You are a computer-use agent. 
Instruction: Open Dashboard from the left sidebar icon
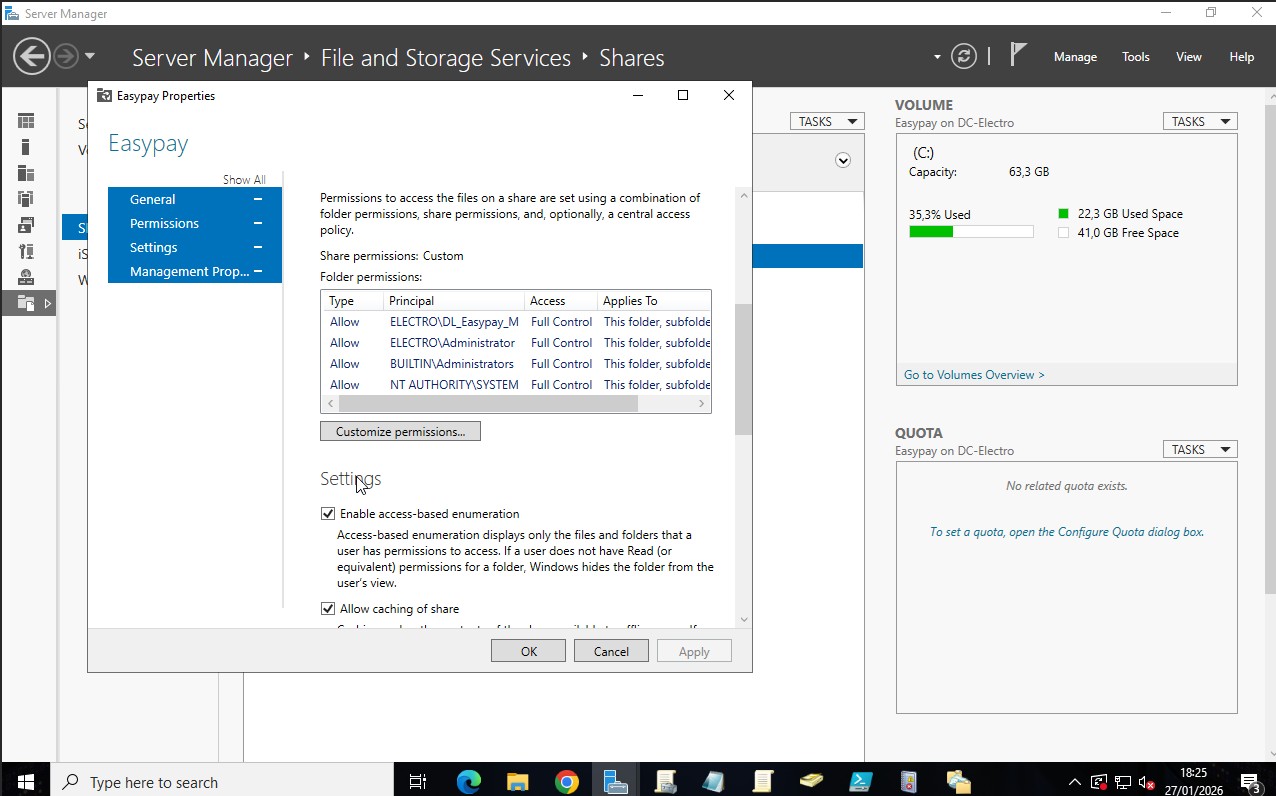click(26, 121)
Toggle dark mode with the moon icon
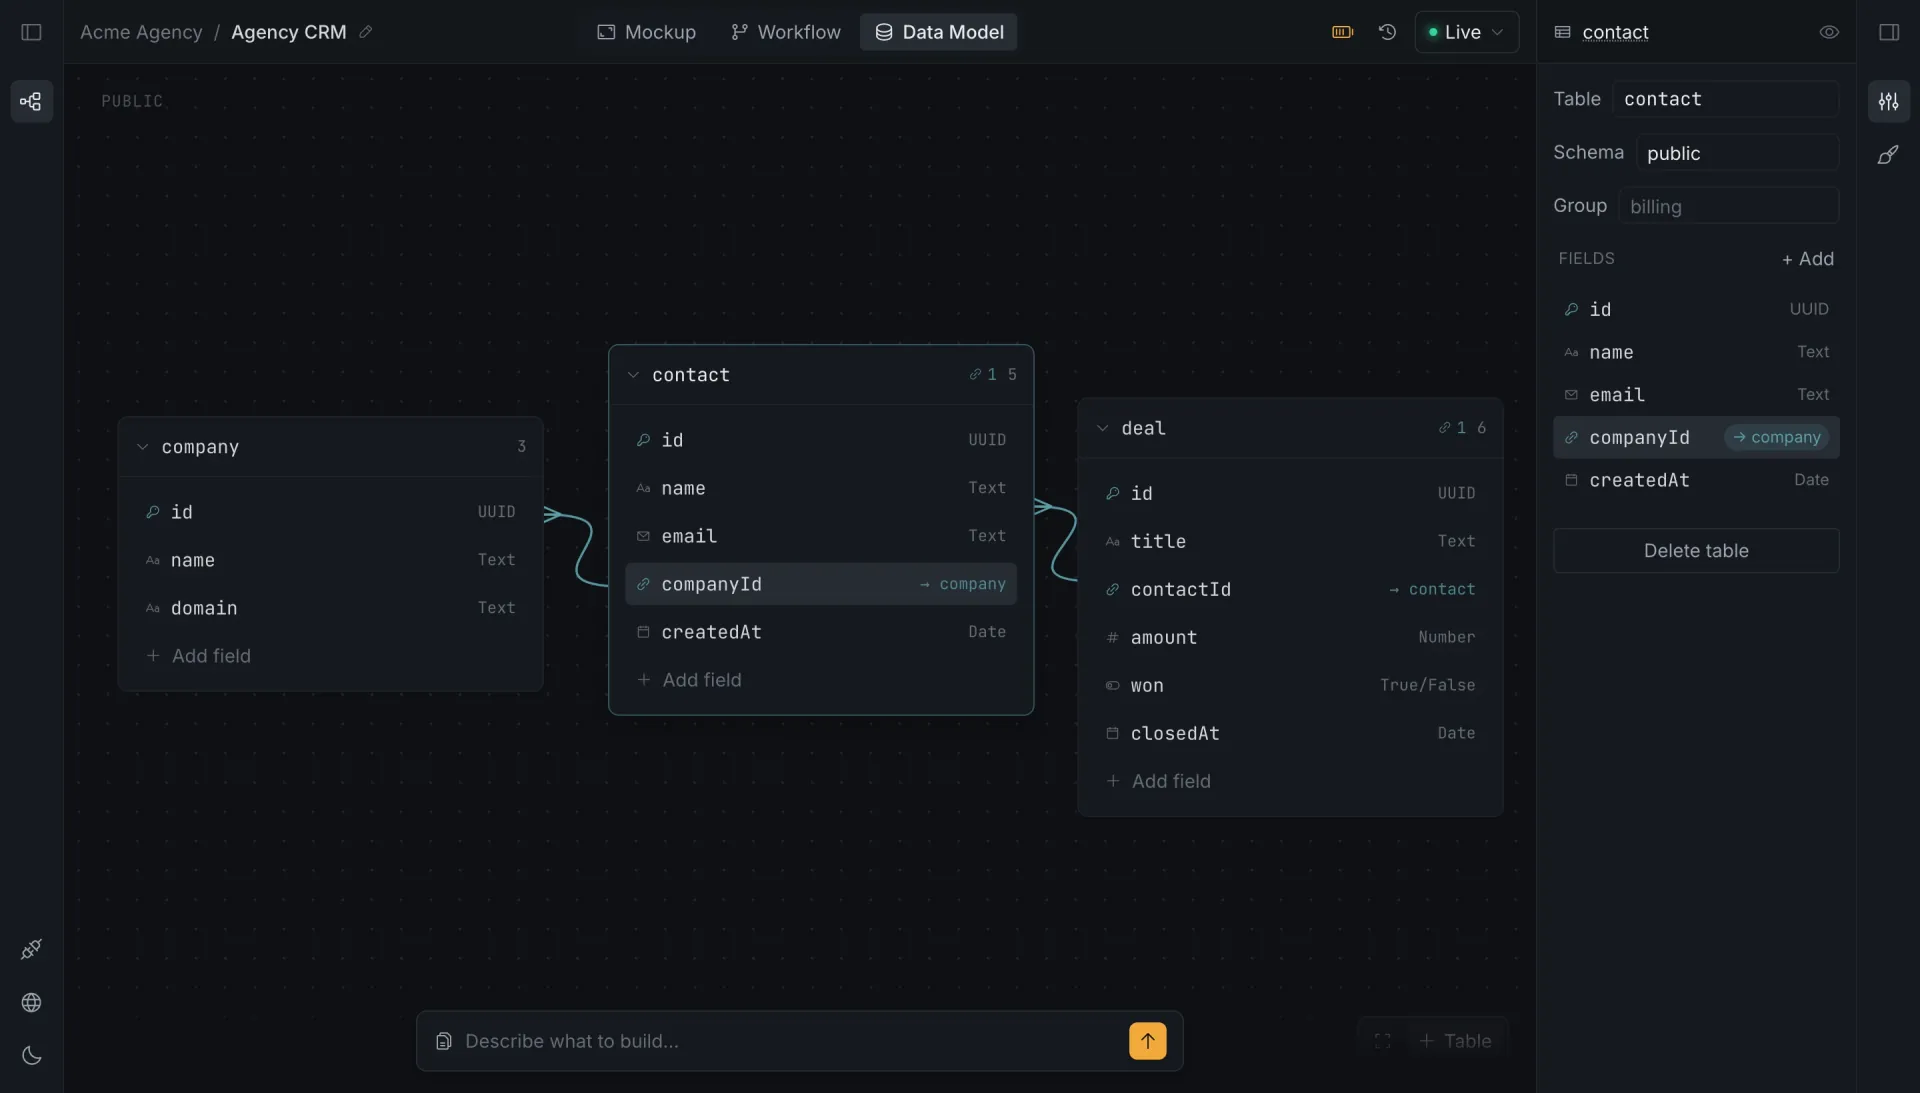Screen dimensions: 1920x1093 click(31, 1055)
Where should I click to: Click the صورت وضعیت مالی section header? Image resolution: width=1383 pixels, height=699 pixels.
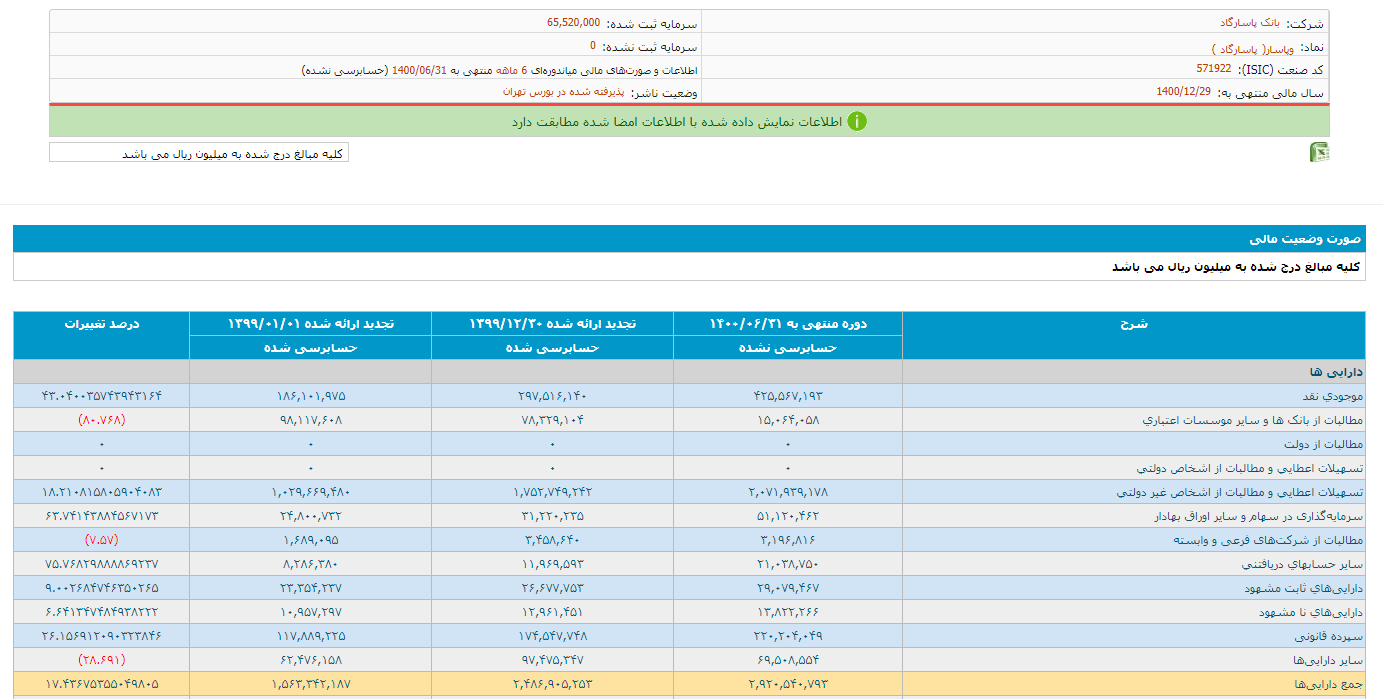coord(1304,240)
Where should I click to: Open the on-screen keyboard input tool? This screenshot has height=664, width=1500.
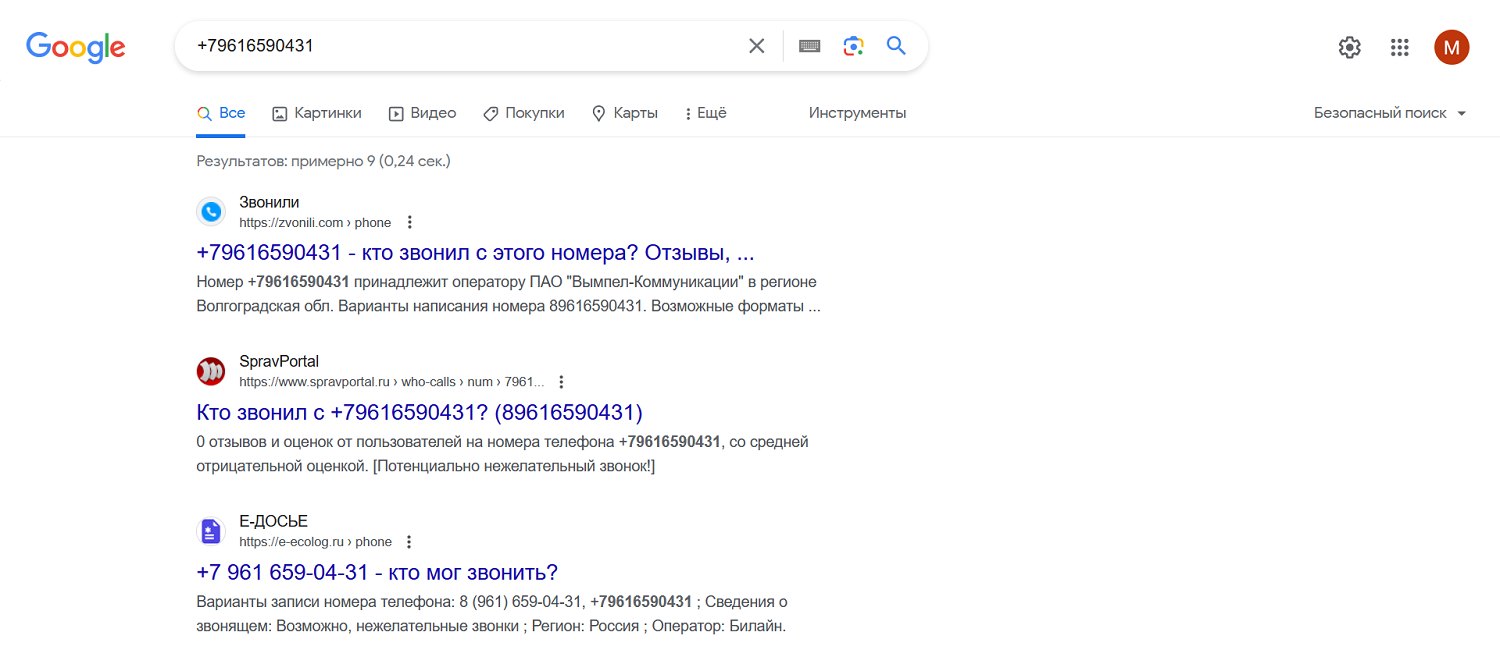click(x=810, y=46)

- **Description of the task**
Pull every text line from the records above, verbatim and in order, omitting the pictures.

- **Reply**
You are a computer-use agent. 
Instruction: Open Dashboard from the left sidebar icon
click(26, 121)
Toggle dark mode with the moon icon
Screen dimensions: 1920x1093 click(31, 1055)
Where should I click to: Click the صورت وضعیت مالی section header? Image resolution: width=1383 pixels, height=699 pixels.
coord(1304,240)
Where should I click to: Open the on-screen keyboard input tool? This screenshot has height=664, width=1500.
click(x=810, y=46)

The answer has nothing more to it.